“We’re leaving now,” Stem said.
“Oh! Well, tell Nora Happy New Year.”
“And you thank Mom for us, okay? Do you think she’s running an errand?”
“Married?”
“Errand. Could she be out running an errand?”
“Oh, no. She doesn’t drive anymore.”
“She doesn’t?” Stem stared at him. “But she was driving just last week,” he said.
“No, she wasn’t.”
“She drove Petey to his play date.”
“That was a month ago, at least. Now she doesn’t drive anymore.”
“Why not?” Stem asked.
Red shrugged.
“Did something happen?”
“I think something happened,” Red said.
Stem set the boys’ backpacks on the breakfast table. “Like what?” he asked.
“She wouldn’t say. Well, not like an accident or anything. The car looked fine. But she came home and said she’d given up driving.”
“Came home from where?” Stem asked.
“From driving Petey to his play date.”
“Jeez,” Stem said.
He and Red looked at each other for a moment.
“I was thinking we ought to sell her car,” Red said, “but that would leave us with just my pickup. Besides, what if she changes her mind, you know?”
“Better she doesn’t change her mind, if something happened,” Stem said.

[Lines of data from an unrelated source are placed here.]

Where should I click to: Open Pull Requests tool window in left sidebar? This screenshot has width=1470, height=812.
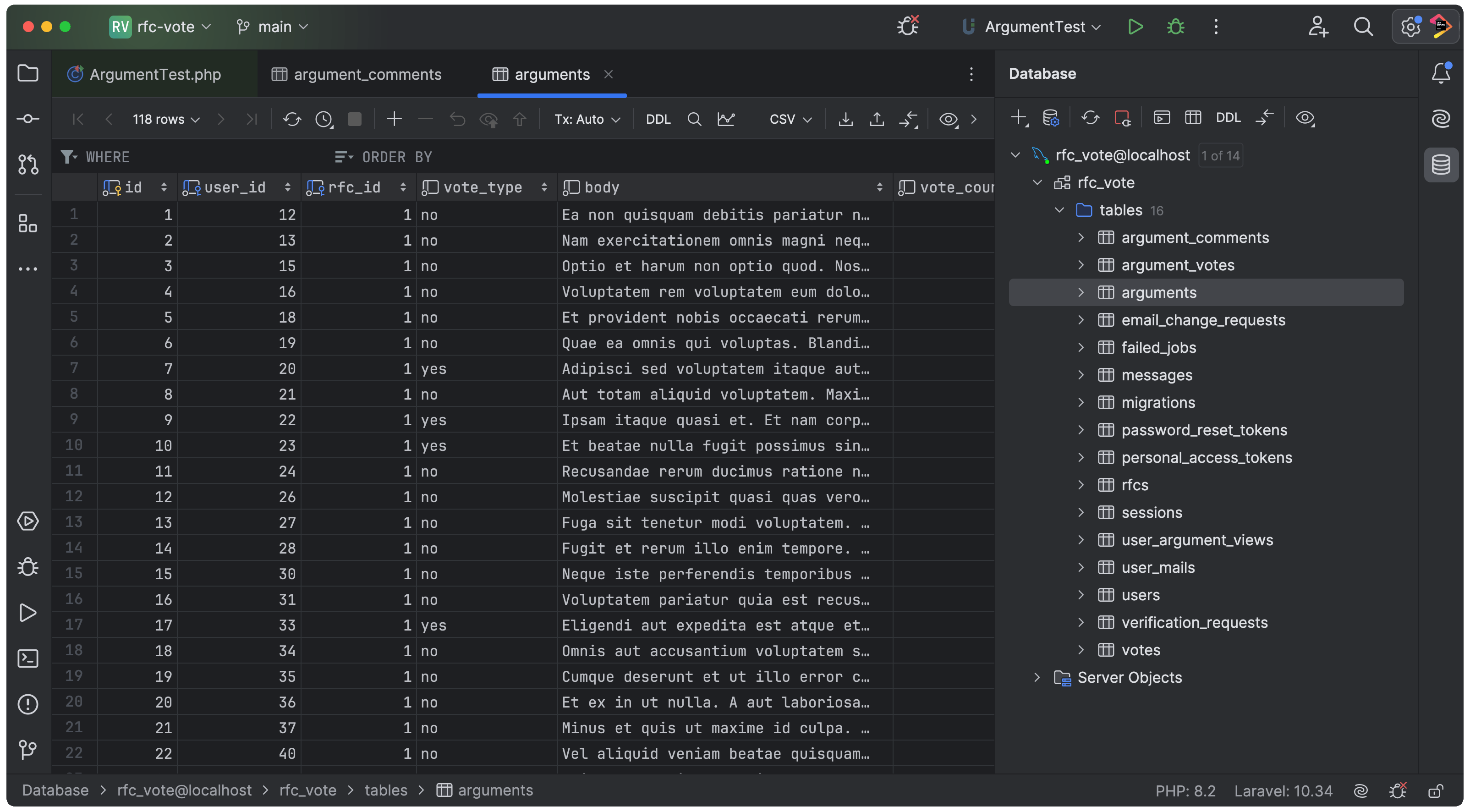[x=27, y=165]
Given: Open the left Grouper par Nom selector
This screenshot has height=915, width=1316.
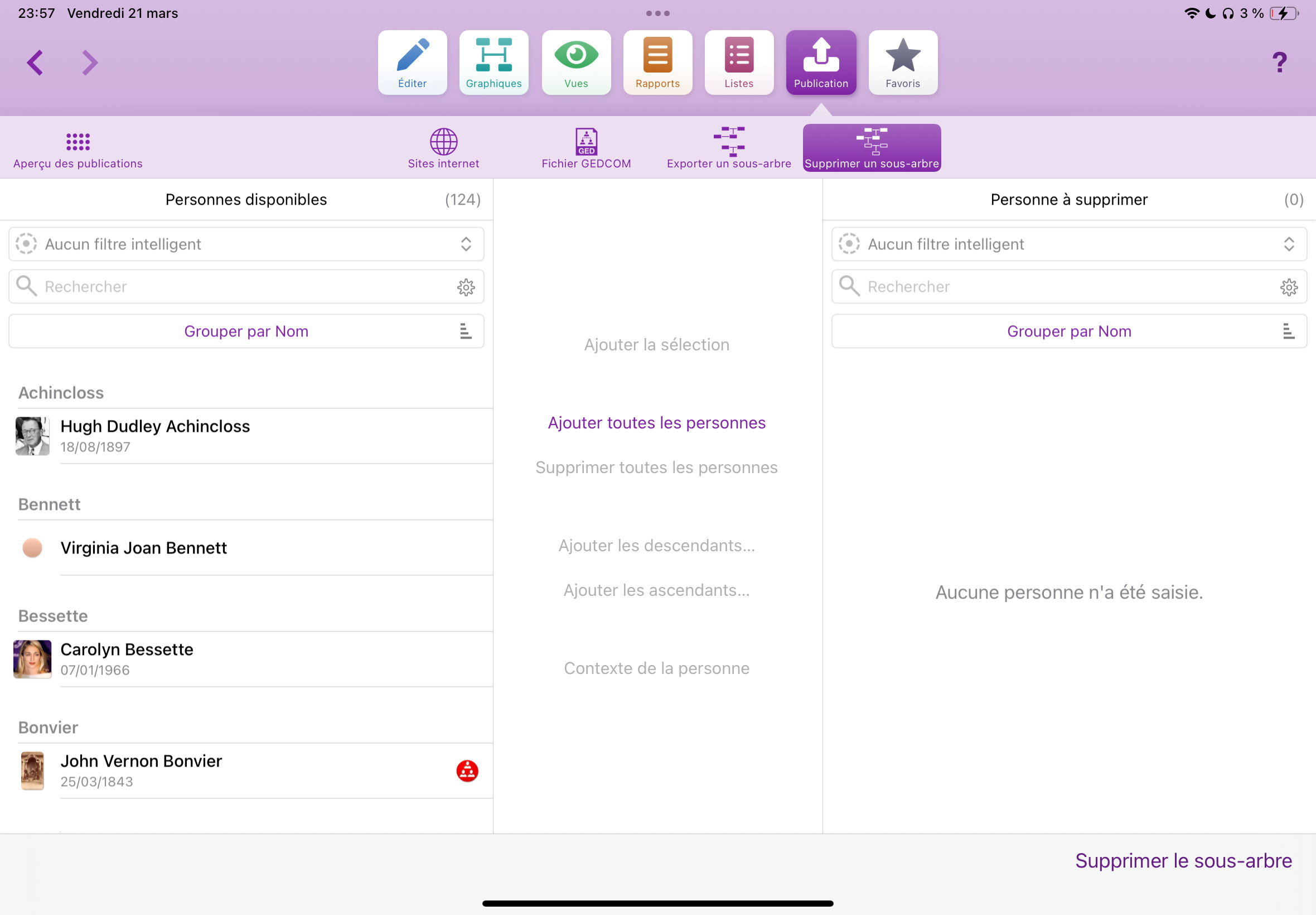Looking at the screenshot, I should (246, 331).
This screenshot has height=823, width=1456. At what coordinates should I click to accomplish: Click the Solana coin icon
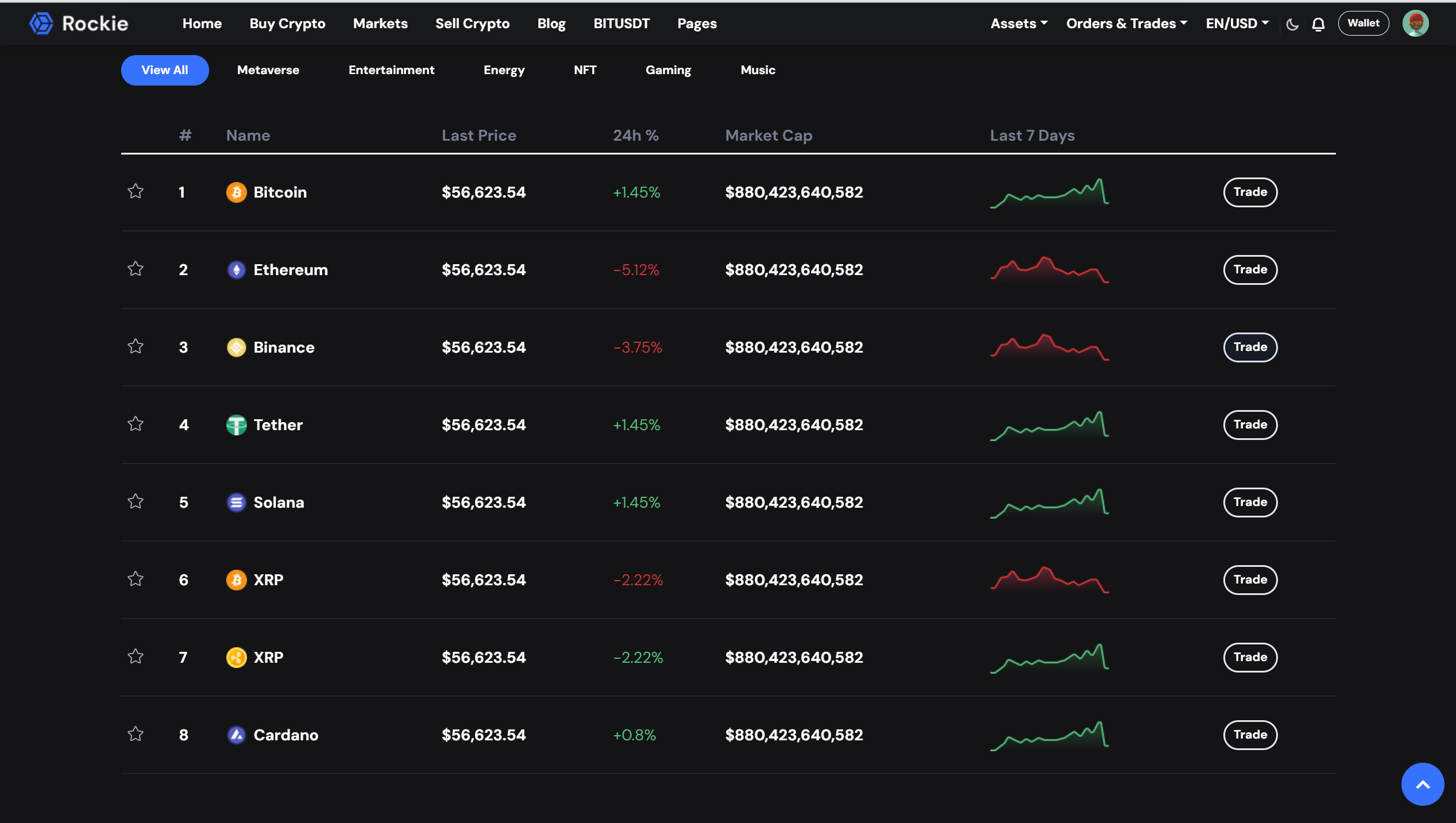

“Well, it’s not as if she’s old. Just seventy-two next week! How’s she going to get around all the rest of her life?”
Stem crossed the kitchen and opened the door to the basement. It was obvious no one was down there—the lights were off—but still he called, “Mom?”
Silence.
He closed the door and headed back to the sunroom, with Red following close behind. “Guys,” Stem said. “I need to know where your grandma is.”
The boys were just as he’d left them—sprawled around the Parcheesi board, jackets not on, Sammy still in his socks. They looked up at him blankly.
“She was here when you came downstairs, right?” Stem asked. “She fixed you breakfast.”
“We haven’t had any breakfast,” Tommy told him.
“She didn’t fix you breakfast?”
“She asked did we want cereal or toast and then she went away to the kitchen.”
Sammy said, “I never, ever get the Froot Loops. There is only two in the pack and Petey and Tommy always get them.”
“That’s because me and Tommy are the oldest,” Petey said.
“It’s not fair, Daddy.”
Stem turned to Red and found him staring at him intently, as if waiting for a translation. “She wasn’t here for breakfast,” Stem told him.
“Let’s check upstairs.”
“I did check upstairs.”
But they headed for the stairs anyway, like people hunting their keys in the same place over and over because they can’t believe that isn’t where they are. At the top of the stairs, they walked into the children’s bathroom—a chaotic scene of crumpled towels, toothpaste squiggles, plastic boats on their sides in the bottom of the tub. They walked out again and into Abby’s study. They found her sitting on the daybed, fully dressed and wearing an apron. She wasn’t visible from the hall, but she surely must have heard Stem calling. The dog was stretched out on the rug at her feet. When the men walked in, both Abby and the dog glanced up and Abby said, “Oh, hello there.”
“Mom? We’ve been looking for you everywhere,” Stem said.
“I’m sorry. How was the party?”
“The party was fine,” Stem said. “Didn’t you hear us calling?”
“No, I guess I didn’t. I’m so sorry!”
Red was breathing heavily. Stem turned and looked at him. Red passed a hand over his face and said, “Hon.”
“What,” Abby said, and there was something a little too bright in her voice.
“You had us worried there, hon.”
“Oh, how ridiculous!” Abby said. She smoothed her apron across her lap.
This room had become her work space as soon as Denny was gone for good—a retreat where she could go over any clients’ files she’d brought home with her, or talk with them on the phone. Even after her retirement, she continued to come here to read, or write poems, or just spend time by herself. The built-in cabinets that used to hold Linnie’s sewing supplies were stuffed with Abby’s journals and random clippings and handmade cards from when the children were small. One wall was so closely hung with family photographs that there was no space visible between one frame and the next. “How can you see them that way?” Amanda had asked once. “How can you really look at them?” But Abby said blithely, “Oh, I don’t have to,” which made no sense whatsoever.
Ordinarily she sat at the desk beneath the window. No one had ever known her to sit on the daybed, which was intended merely to accommodate any excess of overnight guests. There was something contrived and stagey in her posture, as if she had hastily scrambled into place when she heard their steps on the stairs. She gazed up at them with a bland, opaque smile, her face oddly free of smile lines.